Sherman: Representatives of Congress have not been read
In another part of the interview, Wendy Sherman said that Burjam is a very technical agreement and he is sure that many Democrats and Republicans in Congress have not read it.
“The final agreement was 110 pages,” he said. The agreement included some detailed and complex annexes. It was a purely technical agreement. “I’m sure most Republican senators, as well as some Democratic senators, have never read it, because the outcome of the agreement is so complex.”
Sherman explained that after the Barjam was reached, the American team had not yet been able to fully celebrate its achievement because they had to make sure that Congress did not reject the agreement.
Vienna talks
Sherman’s remarks come as the Biden administration claims that it intends to pave the way for a US return to the BRICS deal through the Vienna talks.
So far, six rounds of talks have been held in Vienna between the United States and other parties to the Security Council other than Iran to facilitate the return of the United States to the Security Council.

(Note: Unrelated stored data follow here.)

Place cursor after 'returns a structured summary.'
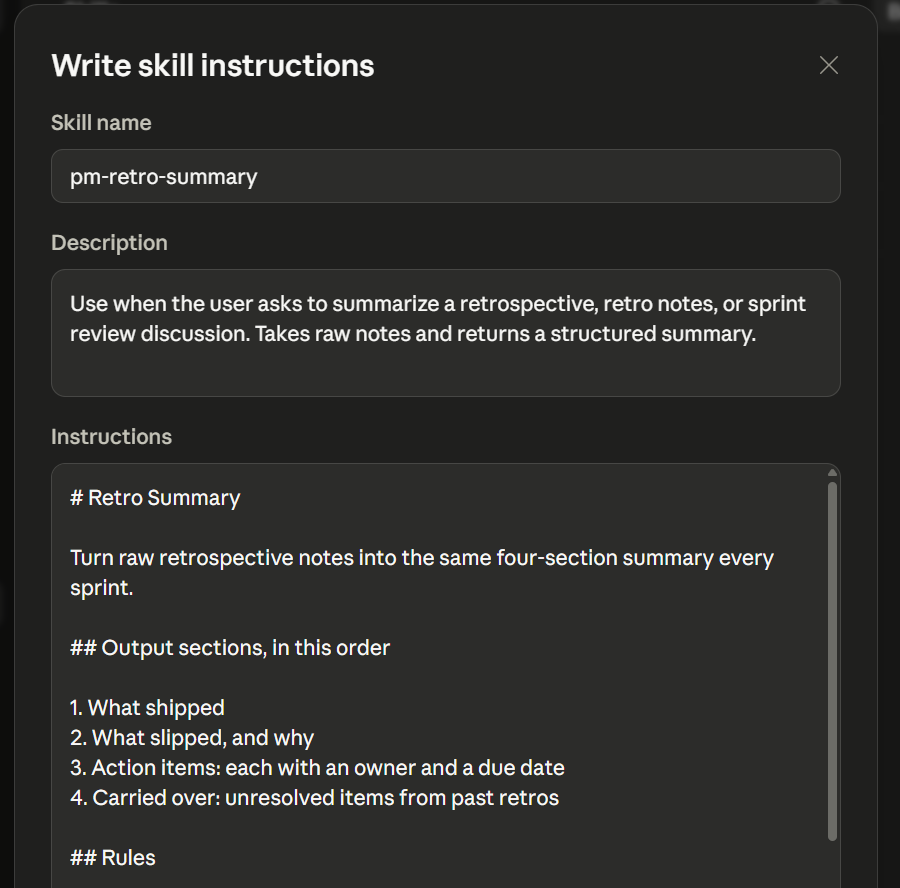Image resolution: width=900 pixels, height=888 pixels. click(x=757, y=334)
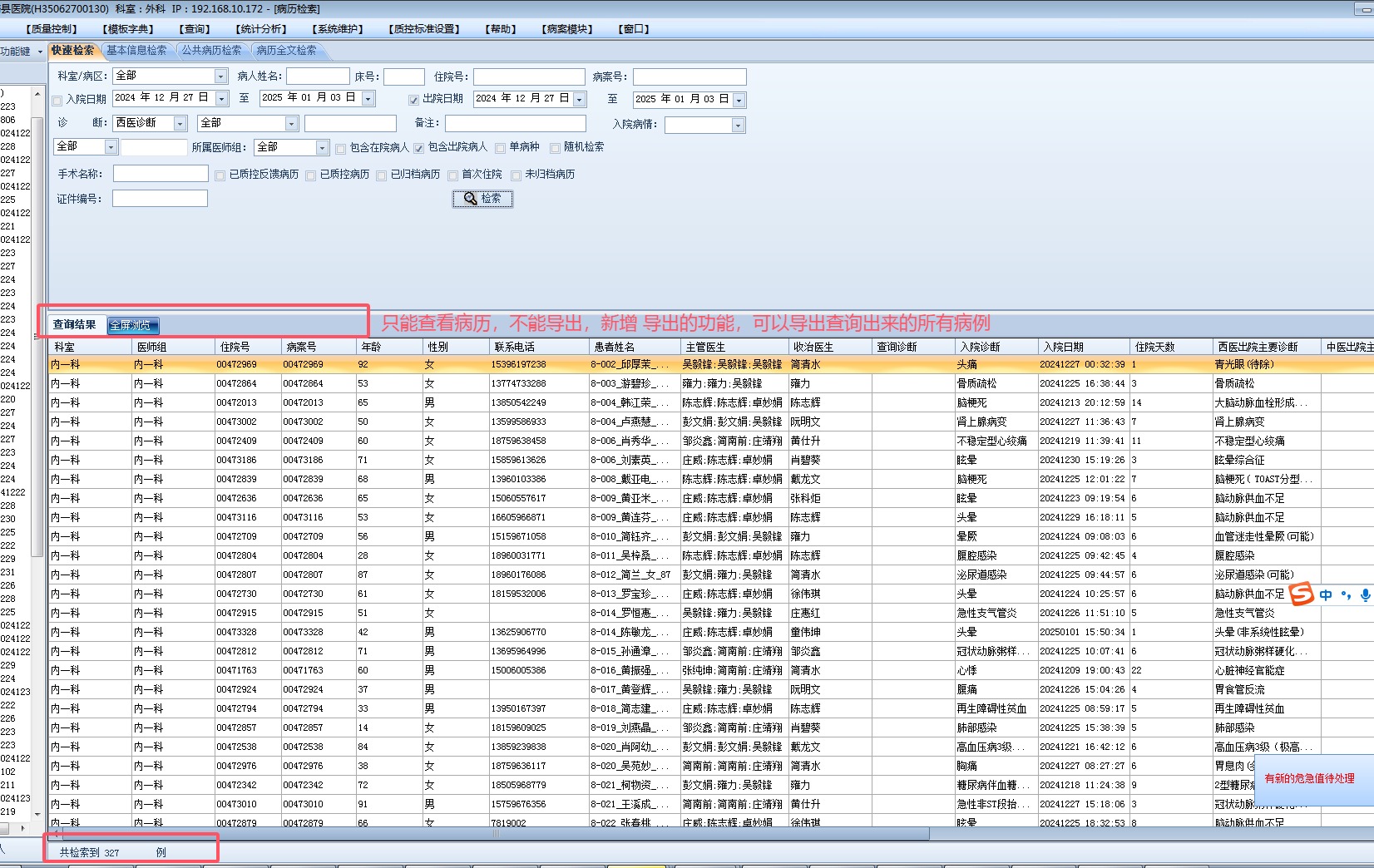Open the 功能键 pull-down arrow
Image resolution: width=1374 pixels, height=868 pixels.
pos(40,52)
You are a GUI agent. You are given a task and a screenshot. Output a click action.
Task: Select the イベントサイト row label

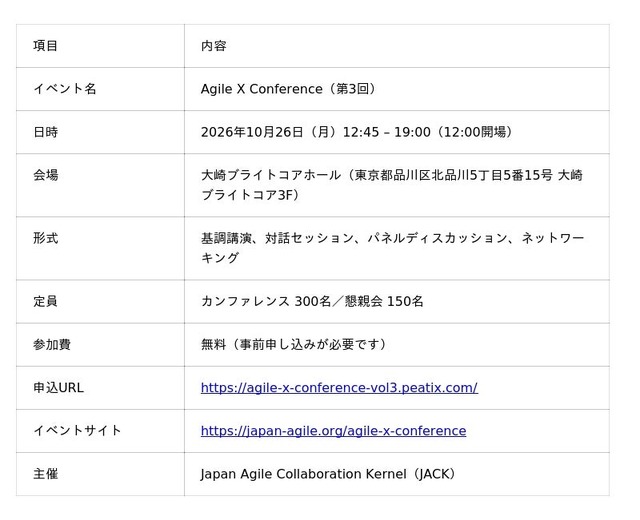click(x=77, y=430)

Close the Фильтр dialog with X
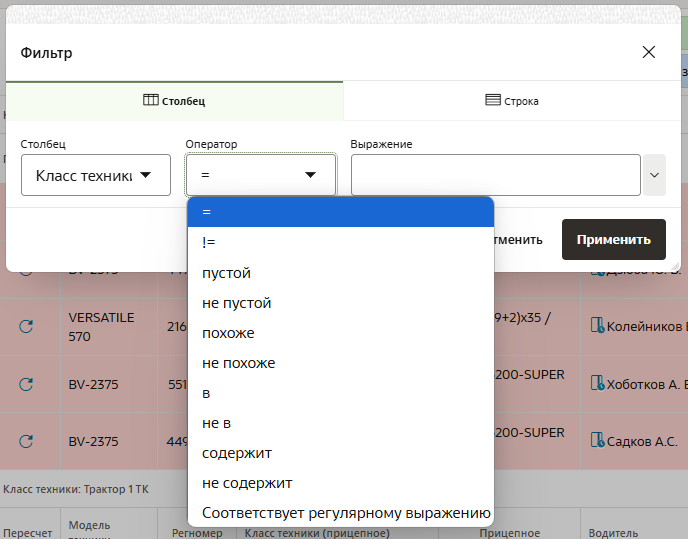pos(649,52)
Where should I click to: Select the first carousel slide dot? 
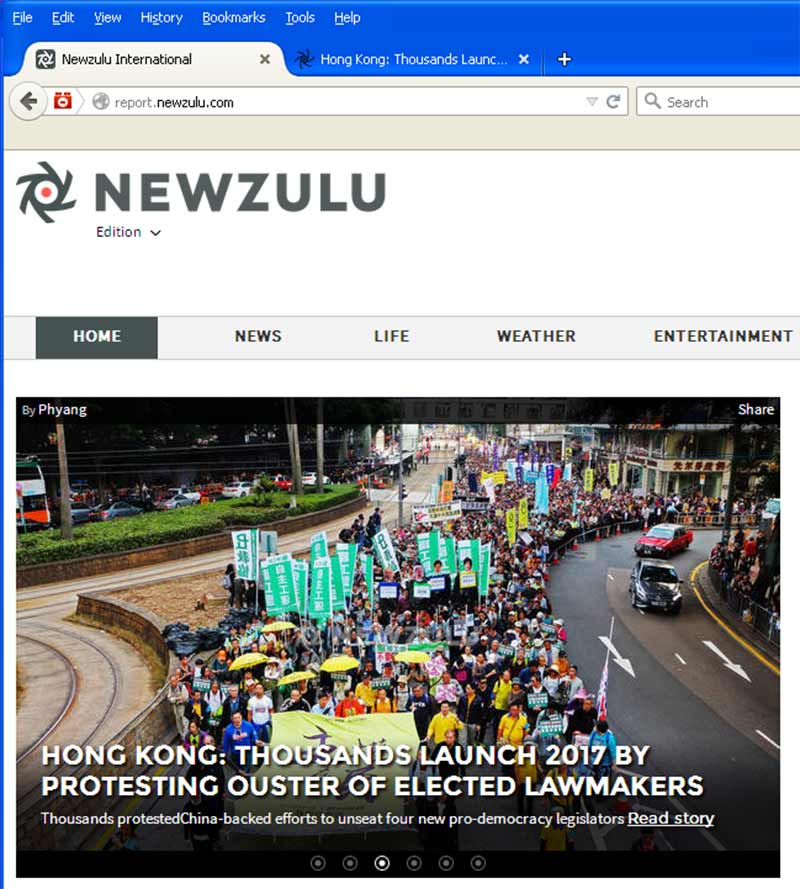tap(318, 863)
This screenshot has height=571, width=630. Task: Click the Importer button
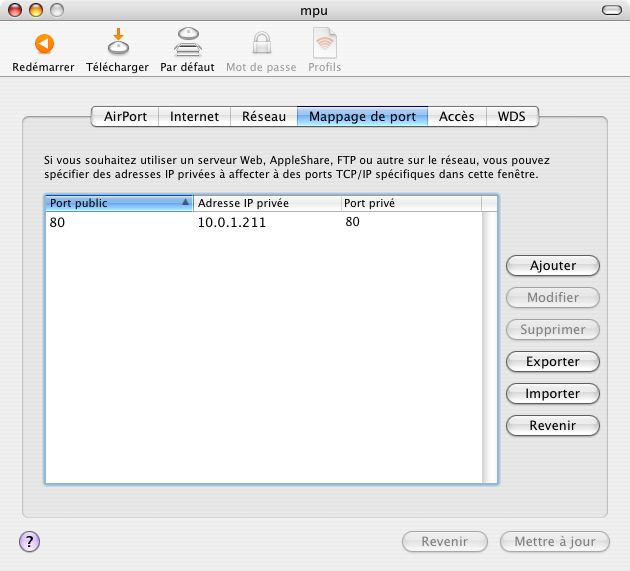(553, 393)
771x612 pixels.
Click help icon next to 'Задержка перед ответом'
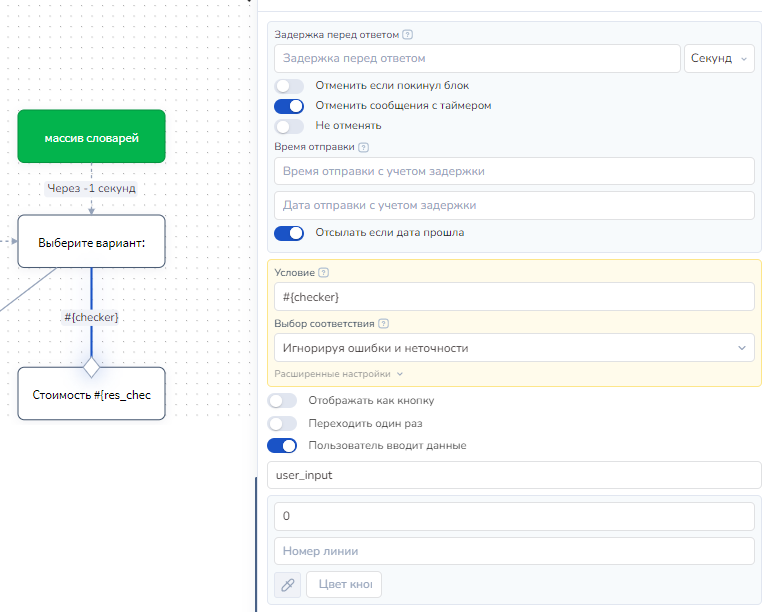coord(407,35)
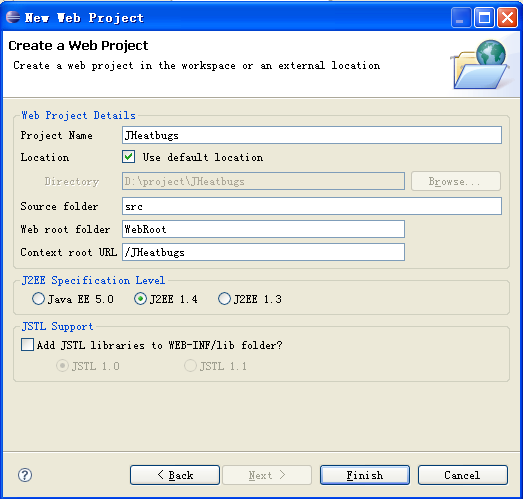This screenshot has height=499, width=523.
Task: Maximize the New Web Project dialog
Action: tap(484, 17)
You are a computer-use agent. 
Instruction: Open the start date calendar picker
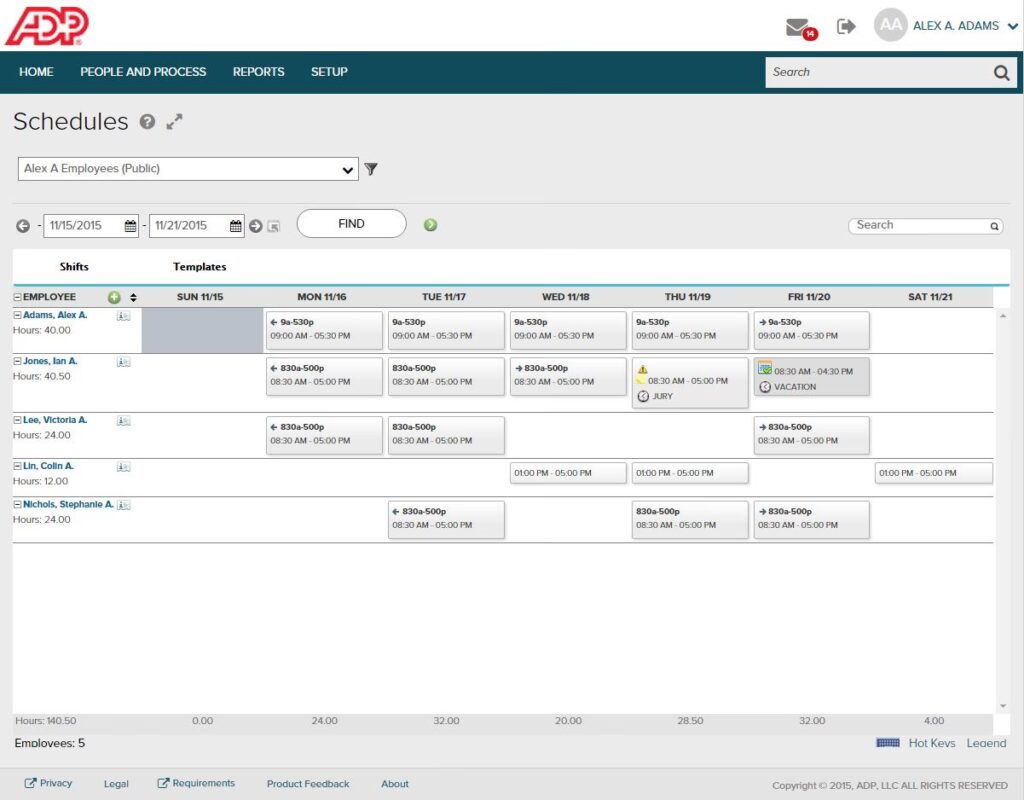pyautogui.click(x=130, y=226)
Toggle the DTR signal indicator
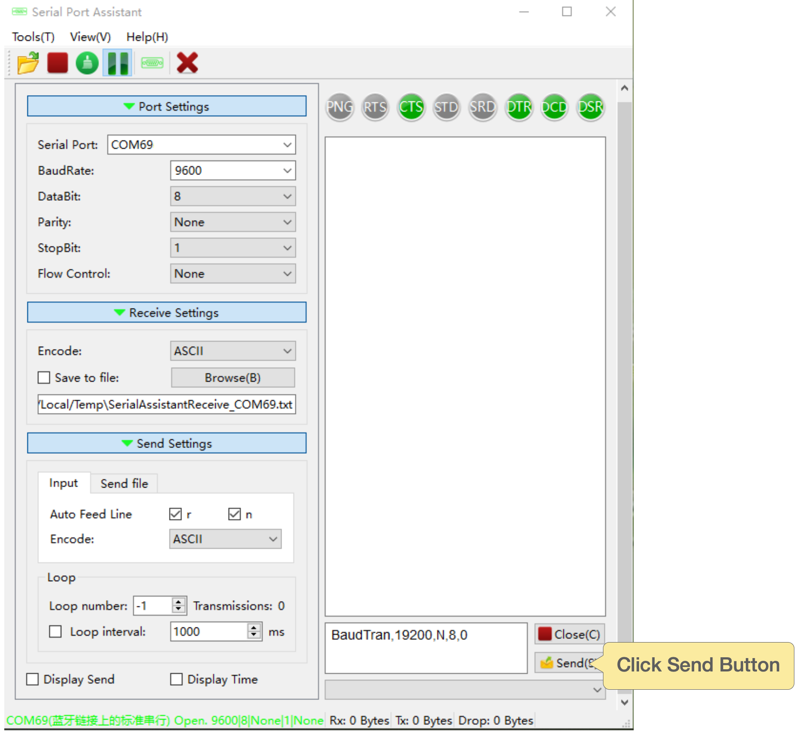800x731 pixels. coord(518,107)
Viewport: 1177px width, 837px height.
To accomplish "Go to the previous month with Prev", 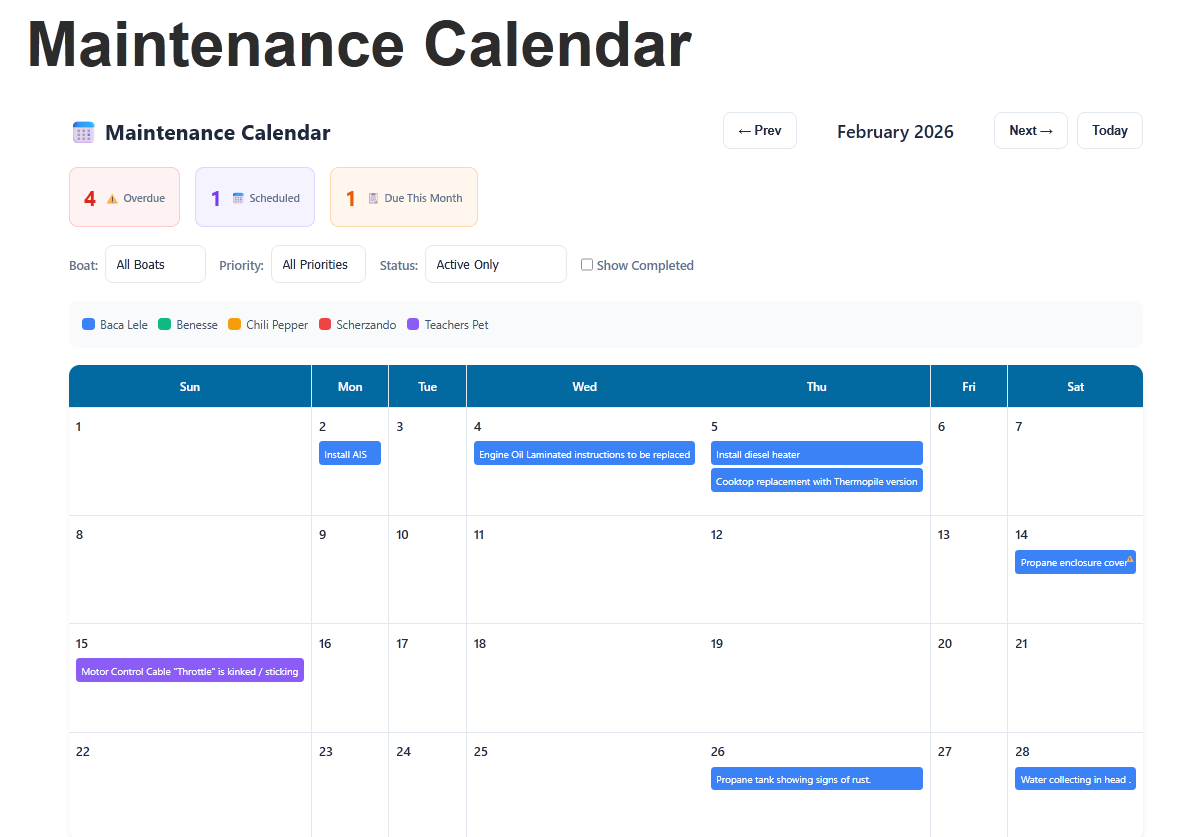I will (759, 131).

The parties say tangible progress has been made in the talks, but some differences remain.
One area of contention in the negotiations is the United States’ insistence on maintaining some of the sanctions imposed on Iran by the Donald Trump administration after its withdrawal from the Security Council. In addition, the Biden administration has stated that it can provide no guarantee that subsequent US administrations will not withdraw from the UN Security Council.
In addition, US government officials have previously stated that they intend to use the BRICS entry as a “platform” to address other disputes, including missile and regional issues.
Recently, the Supreme Leader stressed in a meeting that the Americans want to include a clause in the Borjam nuclear deal to oblige Iran to talk about missile and regional issues.
The Supreme Leader of the Islamic Revolution noted in his last meeting with the Twelfth Government: “Otherwise we will not have an agreement.”
Ayatollah Khamenei said, “By saying this, they want to provide an excuse for their subsequent interventions on the principle of BRICS and missile and regional issues, and if Iran refuses to discuss them, they will say that it has violated the agreement and the agreement is unresolved.”
The Islamic Republic of Iran has emphasized that, given that the United States has been a party to the agreement, it is Washington that must return to the agreement by lifting sanctions, and that the fulfillment of US obligations needs to be verified. Tehran, of course, has emphasized that it is not in a hurry to get the United States back to the agreement.